- **TASK TO CARRY OUT**
Up to and including the line with "Click the Онлайн", please set down the entries below exactly, starting from the first line.

----- DATA EXTRACT

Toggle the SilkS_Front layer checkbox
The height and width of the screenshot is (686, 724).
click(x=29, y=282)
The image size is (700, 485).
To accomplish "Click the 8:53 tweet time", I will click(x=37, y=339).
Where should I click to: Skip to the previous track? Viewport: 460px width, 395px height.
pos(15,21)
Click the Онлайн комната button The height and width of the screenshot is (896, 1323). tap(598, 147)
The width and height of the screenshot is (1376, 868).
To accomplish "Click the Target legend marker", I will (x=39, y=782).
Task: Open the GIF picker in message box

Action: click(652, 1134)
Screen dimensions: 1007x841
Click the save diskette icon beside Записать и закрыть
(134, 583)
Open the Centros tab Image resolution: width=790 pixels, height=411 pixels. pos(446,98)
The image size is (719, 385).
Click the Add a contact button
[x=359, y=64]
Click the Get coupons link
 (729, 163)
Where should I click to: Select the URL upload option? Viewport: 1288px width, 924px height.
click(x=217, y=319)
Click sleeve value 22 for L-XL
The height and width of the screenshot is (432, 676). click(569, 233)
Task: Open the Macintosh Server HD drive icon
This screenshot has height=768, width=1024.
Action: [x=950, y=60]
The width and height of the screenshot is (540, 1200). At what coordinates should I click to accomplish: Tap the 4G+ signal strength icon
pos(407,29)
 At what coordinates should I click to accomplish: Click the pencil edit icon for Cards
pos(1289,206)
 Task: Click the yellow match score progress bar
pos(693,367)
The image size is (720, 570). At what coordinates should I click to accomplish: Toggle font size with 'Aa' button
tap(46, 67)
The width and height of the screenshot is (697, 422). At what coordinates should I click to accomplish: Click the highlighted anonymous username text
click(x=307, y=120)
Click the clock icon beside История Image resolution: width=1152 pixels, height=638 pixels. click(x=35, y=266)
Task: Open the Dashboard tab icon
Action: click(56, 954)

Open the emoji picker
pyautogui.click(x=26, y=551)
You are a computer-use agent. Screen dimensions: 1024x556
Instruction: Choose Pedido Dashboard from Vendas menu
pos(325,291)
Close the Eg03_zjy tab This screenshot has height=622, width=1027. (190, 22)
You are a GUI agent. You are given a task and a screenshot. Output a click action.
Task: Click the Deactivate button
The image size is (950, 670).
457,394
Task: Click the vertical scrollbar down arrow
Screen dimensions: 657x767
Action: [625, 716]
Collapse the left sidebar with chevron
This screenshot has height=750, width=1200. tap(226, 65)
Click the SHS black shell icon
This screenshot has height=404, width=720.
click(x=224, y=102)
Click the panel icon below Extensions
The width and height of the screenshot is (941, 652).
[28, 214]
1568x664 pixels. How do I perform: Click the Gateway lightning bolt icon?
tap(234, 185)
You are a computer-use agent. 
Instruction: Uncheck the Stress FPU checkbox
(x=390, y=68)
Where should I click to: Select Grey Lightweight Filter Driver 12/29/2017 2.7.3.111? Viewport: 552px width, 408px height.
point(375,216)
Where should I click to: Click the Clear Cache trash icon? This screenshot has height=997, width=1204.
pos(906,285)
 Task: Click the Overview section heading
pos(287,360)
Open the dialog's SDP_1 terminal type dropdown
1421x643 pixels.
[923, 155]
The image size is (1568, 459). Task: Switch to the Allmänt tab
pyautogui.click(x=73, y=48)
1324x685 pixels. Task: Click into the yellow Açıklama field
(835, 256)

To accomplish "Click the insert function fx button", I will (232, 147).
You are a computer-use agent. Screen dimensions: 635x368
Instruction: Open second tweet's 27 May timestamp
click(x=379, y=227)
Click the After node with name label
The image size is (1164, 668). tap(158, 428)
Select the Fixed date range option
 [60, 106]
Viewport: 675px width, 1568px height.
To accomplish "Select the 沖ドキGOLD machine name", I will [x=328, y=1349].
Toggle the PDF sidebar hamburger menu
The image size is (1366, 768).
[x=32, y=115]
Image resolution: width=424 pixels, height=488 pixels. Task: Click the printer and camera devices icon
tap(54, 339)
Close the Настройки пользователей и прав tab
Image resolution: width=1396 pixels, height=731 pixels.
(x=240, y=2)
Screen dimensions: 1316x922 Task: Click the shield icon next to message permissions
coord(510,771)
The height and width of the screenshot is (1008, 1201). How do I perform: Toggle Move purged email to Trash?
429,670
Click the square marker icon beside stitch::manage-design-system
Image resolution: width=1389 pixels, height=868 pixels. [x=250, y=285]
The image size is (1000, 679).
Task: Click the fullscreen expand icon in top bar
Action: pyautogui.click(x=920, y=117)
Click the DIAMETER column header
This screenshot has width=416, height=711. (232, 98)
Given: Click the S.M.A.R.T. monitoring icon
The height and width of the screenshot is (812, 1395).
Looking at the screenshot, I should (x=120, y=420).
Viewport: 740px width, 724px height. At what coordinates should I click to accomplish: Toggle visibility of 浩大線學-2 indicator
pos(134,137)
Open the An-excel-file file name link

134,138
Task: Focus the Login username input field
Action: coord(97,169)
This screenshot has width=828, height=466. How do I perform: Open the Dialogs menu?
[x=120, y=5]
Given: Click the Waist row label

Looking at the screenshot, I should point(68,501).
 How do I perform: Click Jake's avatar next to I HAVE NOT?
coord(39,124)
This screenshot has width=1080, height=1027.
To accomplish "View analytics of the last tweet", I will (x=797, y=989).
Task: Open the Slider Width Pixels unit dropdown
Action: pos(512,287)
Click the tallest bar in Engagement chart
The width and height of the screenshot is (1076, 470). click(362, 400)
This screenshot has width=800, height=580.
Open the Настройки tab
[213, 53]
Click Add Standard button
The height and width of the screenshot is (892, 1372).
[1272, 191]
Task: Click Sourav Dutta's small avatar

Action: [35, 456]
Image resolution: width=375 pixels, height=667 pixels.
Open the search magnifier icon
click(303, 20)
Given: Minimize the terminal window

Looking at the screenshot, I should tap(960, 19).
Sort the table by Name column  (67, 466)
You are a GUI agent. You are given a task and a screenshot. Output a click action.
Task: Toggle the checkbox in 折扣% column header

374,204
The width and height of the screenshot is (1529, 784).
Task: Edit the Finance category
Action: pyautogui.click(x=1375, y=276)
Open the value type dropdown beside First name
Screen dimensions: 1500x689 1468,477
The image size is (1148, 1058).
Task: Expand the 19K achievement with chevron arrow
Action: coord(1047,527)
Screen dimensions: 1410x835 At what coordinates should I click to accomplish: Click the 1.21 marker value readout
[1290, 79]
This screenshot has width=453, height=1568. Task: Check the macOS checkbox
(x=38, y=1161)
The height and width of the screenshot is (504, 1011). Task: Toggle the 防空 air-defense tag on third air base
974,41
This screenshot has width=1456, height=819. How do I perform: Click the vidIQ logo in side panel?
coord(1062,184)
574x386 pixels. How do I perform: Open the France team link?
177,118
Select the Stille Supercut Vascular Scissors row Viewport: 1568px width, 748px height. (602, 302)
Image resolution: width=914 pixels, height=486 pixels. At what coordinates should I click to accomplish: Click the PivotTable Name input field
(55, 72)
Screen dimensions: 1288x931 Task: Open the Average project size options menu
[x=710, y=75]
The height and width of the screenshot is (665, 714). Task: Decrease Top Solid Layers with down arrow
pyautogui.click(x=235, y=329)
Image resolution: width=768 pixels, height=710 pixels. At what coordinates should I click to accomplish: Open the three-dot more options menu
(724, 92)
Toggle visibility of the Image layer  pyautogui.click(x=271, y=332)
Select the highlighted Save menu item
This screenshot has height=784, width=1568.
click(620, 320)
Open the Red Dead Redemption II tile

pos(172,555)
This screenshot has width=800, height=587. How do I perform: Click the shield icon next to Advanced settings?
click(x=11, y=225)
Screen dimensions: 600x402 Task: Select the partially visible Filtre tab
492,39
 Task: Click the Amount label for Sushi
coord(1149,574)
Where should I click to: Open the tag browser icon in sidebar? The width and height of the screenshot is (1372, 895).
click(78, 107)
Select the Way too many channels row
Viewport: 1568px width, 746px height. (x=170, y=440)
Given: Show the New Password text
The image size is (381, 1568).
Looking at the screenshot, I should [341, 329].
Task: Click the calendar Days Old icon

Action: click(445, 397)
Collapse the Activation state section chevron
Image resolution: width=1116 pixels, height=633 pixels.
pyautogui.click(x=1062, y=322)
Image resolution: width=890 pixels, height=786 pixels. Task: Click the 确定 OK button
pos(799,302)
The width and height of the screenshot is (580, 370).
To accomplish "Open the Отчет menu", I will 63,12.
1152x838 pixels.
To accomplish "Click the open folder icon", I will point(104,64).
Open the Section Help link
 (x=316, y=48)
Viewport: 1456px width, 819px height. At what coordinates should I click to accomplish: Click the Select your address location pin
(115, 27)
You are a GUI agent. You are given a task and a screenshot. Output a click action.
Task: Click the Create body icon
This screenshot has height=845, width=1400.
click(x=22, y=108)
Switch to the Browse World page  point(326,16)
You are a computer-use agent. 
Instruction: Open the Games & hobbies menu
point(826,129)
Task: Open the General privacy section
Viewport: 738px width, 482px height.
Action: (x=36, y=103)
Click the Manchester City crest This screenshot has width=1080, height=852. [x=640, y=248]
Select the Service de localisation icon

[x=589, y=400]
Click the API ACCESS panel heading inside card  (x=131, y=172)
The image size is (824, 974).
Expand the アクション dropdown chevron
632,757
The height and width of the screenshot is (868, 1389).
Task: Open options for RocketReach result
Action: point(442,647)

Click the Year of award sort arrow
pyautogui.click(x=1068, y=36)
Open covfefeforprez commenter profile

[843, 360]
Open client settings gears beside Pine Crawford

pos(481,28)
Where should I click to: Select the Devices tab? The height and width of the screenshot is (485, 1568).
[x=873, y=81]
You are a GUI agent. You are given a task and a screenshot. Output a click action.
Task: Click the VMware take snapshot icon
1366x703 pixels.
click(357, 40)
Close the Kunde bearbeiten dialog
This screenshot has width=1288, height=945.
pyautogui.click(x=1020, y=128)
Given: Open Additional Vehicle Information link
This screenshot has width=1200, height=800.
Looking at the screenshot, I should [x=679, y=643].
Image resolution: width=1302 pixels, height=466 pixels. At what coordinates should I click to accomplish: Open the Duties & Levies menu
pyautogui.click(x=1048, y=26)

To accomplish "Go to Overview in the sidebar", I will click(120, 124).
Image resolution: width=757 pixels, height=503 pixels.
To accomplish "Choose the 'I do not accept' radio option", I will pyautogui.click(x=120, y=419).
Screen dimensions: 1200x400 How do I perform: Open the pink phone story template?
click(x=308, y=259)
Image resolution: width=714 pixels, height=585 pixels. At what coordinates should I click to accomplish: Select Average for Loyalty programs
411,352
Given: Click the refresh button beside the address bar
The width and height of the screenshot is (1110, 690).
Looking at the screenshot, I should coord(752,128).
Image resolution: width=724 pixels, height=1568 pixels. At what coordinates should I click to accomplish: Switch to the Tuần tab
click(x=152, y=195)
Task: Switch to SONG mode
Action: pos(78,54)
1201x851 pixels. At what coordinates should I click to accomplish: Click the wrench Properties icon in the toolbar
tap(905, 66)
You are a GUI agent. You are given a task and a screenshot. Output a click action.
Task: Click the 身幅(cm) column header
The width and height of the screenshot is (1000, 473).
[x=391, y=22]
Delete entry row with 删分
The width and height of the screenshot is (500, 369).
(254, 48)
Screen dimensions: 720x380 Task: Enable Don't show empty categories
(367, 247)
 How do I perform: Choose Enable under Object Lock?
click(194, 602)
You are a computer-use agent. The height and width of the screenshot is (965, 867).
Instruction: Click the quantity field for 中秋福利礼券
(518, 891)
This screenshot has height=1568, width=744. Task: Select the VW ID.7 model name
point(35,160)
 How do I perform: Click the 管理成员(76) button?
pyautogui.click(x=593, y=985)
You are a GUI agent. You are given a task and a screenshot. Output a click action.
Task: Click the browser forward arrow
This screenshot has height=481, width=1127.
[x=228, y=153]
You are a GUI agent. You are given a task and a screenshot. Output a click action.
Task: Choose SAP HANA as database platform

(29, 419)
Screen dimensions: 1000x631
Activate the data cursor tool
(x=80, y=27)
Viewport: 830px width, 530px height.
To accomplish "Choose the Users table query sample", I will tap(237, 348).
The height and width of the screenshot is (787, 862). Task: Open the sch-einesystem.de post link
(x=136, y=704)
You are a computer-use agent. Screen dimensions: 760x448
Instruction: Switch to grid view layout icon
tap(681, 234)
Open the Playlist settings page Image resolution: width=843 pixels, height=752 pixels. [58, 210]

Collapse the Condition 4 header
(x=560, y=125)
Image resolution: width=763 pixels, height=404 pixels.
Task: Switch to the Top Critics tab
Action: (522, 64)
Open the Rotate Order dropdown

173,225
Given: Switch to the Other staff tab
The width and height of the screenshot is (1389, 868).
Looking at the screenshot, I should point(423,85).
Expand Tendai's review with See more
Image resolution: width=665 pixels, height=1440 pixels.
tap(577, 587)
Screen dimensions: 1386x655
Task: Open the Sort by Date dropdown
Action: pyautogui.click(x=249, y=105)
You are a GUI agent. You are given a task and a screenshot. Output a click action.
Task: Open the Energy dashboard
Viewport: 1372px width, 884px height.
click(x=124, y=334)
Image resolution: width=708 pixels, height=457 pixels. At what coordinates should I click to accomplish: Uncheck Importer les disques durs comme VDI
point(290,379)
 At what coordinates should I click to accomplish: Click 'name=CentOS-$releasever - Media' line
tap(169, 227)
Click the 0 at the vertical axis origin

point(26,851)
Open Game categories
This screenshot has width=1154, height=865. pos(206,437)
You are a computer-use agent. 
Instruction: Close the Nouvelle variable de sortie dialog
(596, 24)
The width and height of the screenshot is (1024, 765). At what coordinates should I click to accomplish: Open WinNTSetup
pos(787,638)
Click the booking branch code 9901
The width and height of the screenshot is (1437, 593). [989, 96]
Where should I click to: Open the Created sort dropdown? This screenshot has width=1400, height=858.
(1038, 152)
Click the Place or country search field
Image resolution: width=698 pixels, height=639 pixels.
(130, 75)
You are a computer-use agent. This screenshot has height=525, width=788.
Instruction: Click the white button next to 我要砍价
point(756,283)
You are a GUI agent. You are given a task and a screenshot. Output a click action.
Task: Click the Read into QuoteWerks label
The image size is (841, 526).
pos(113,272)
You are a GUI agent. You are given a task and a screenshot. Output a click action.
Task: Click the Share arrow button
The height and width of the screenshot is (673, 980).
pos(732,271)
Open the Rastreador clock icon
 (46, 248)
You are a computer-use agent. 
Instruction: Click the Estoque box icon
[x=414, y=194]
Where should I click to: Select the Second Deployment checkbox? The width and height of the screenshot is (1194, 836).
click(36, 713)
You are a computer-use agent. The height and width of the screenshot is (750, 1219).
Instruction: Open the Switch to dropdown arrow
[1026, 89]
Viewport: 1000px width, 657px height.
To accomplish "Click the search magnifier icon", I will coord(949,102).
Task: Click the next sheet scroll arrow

----------

- **SOLUTION BELOW**
Toggle the SilkS_Front layer checkbox
The height and width of the screenshot is (686, 724).
click(x=29, y=282)
The image size is (700, 485).
To accomplish "Click the 8:53 tweet time", I will click(x=37, y=339).
Where should I click to: Skip to the previous track? Viewport: 460px width, 395px height.
pos(15,21)
Click the Онлайн комната button The height and width of the screenshot is (896, 1323). tap(598, 147)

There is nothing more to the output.